With the very sad, untimely death of James Gandolfini last week, Tony Soprano is definitely, for sure, no fooling, unambiguously dead.
The actor’s passing has kicked off a great many well-deserved tributes to his work, on The Sopranos in particular, which in turn has renewed the debate on that series’ controversial cut-to-black ending — specifically, whether Tony was killed in the final scene.
The people who feel that Tony died — specifically, that he was shot in the head by the guy in the Members Only jacket coming out of the bathroom — have a pretty strong case, best summed up by the “Master Of Sopranos” essay that picks it apart shot by shot. Cliff Notes version: it’s clearly set up that the scene is alternating between closeups of Tony and Tony’s point of view, so when he looks up and the scene then cuts to black, it’s cutting to his point of view, which, in death, is nothing.
There is another, less vocal camp that feels that the ending is meant to show that after everything, Tony’s punishment is to live life with one eye forever on the door, waiting for the murder that he knows will someday come, and yet, as Steve Perry would have it, “paying anything to roll the dice just one more time.” As the song also says, “The movie never ends, it goes on and on and on,” but as that was not the language in David Chase’s contract, he had to end somewhere so he picked an arbitrary spot and ended it.

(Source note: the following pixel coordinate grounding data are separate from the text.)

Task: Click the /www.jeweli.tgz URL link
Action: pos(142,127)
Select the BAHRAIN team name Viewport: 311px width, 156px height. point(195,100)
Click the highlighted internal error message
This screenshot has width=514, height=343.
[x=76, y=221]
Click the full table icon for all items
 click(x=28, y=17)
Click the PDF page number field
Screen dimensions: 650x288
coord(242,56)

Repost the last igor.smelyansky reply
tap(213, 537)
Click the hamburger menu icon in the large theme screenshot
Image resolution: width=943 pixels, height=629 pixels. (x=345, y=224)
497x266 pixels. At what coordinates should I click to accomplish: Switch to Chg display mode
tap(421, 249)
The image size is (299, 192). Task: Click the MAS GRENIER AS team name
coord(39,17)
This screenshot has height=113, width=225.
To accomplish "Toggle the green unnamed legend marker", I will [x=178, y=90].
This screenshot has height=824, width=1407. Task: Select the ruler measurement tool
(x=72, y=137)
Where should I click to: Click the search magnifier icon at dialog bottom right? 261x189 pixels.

Those are both very interesting arguments and I don’t particularly disagree with either of them, but my reading of that ending was a little different.

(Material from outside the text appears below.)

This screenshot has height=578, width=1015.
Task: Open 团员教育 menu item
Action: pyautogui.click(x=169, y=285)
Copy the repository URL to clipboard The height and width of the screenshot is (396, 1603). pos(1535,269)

In the last scene, when Carmela arrives and joins Tony at the Holsten’s diner, she asks how did Tony’s meeting go with the lawyer. Tony tells her that Carlo (one of his captains) is in custody and has turned informant, and that the lawyer is expecting Tony to be indicted any minute. That, for all intents and purposes, is the end of the story. Tony Soprano’s reign as the boss of North Jersey, which in many respects was the story of this show, is over, so the story is over.
As for whether he’s then killed by the guy in the Members Only jacket in the john, or by the Unidentified Black Males at the jukebox, or by the Cub Scouts in the corner booth, or by Carmela sitting across from him, well, that doesn’t really matter. Over the course of the show, one immutable fact was drummed into the audience’s head over and over and over again: if your friends in the Mob even suspect that you might inform on them to the Feds, they are going to get you. We saw it with Big Pussy, with Adriana, with Eugene Pontecorvo, to name only a few. They’re not maybe going to get you. They’re not going to try to get you. They’re going to get you. So whether they get him in the diner in front of his family, or run his car off the road on the way home, or shoot him in his driveway, or blow up his house, or stab him in the gut on the courthouse steps, it really doesn’t matter. He’s under indictment, and in a position to inform on the bosses of the New York Mob. They’re going to get him.
For the audience to feel cheated or angry because they didn’t get to actually see the bloodshed kind of validates David Chase’s discomfort with what he created, and retroactively validates his decision not to show it to them. The details are beside the point. All the relevant information has been given. The story’s over. Cut to black.
httpv://www.youtube.com/watch?v=rnT7nYbCSvM”>watch?v=rnT7nYbCSvM
Great, now I have that goddamn song in my head again!